===== Material for the task =====

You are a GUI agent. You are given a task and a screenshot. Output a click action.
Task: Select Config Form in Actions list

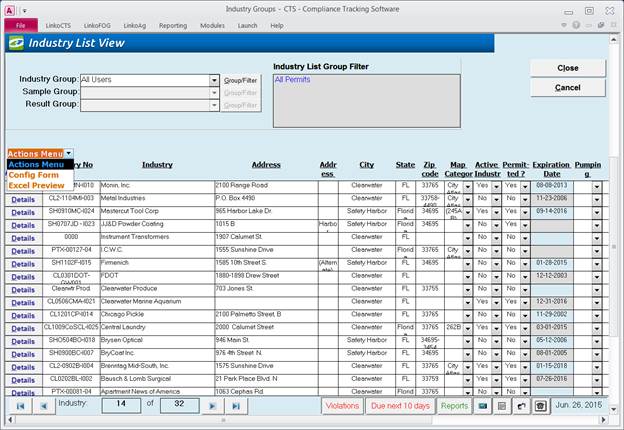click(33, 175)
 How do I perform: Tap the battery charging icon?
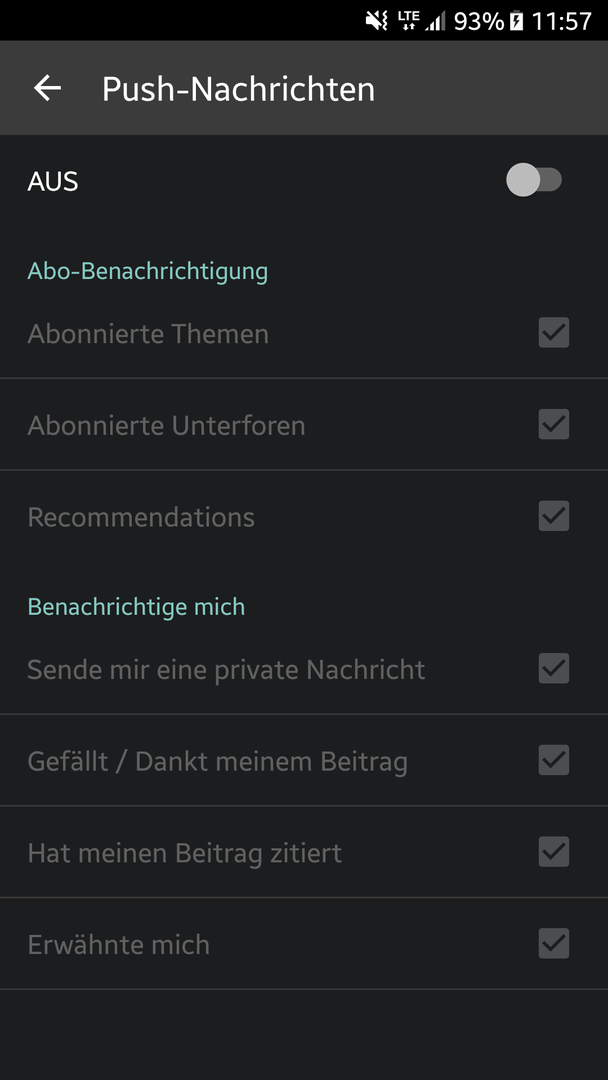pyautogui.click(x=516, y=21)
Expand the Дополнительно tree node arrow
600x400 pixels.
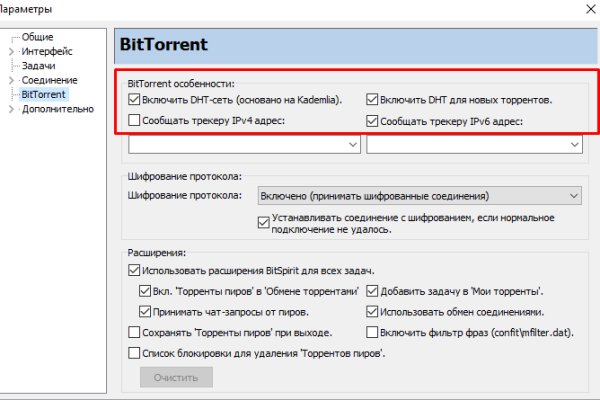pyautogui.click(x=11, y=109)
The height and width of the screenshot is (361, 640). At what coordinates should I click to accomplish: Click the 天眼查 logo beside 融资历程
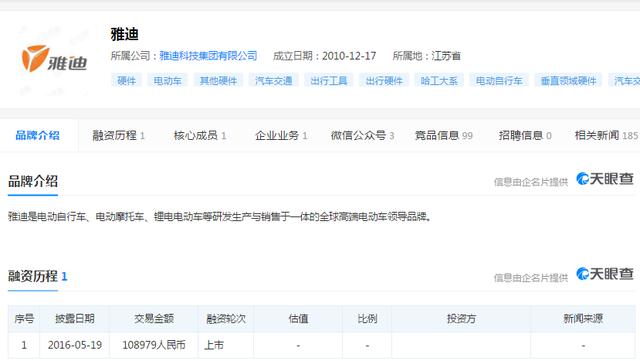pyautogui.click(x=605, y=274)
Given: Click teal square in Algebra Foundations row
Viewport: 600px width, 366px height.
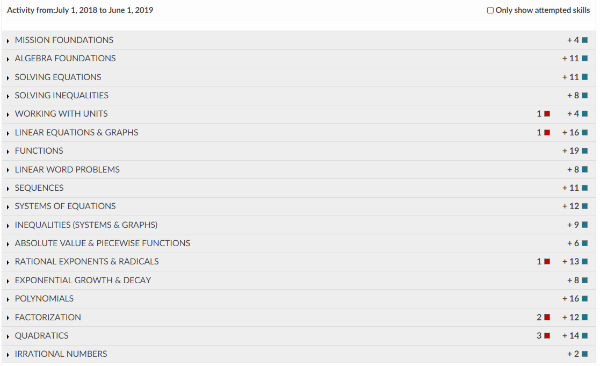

=====

Assigned task:
Above are the records. Copy exactly, and only, the lines from the line containing "The height and" through the last one, omitting any pictures.

Your response:
The height and width of the screenshot is (361, 640). At what coordinates should I click to accomplish: Click the 天眼查 logo beside 融资历程
pyautogui.click(x=605, y=274)
Given: Click teal square in Algebra Foundations row
Viewport: 600px width, 366px height.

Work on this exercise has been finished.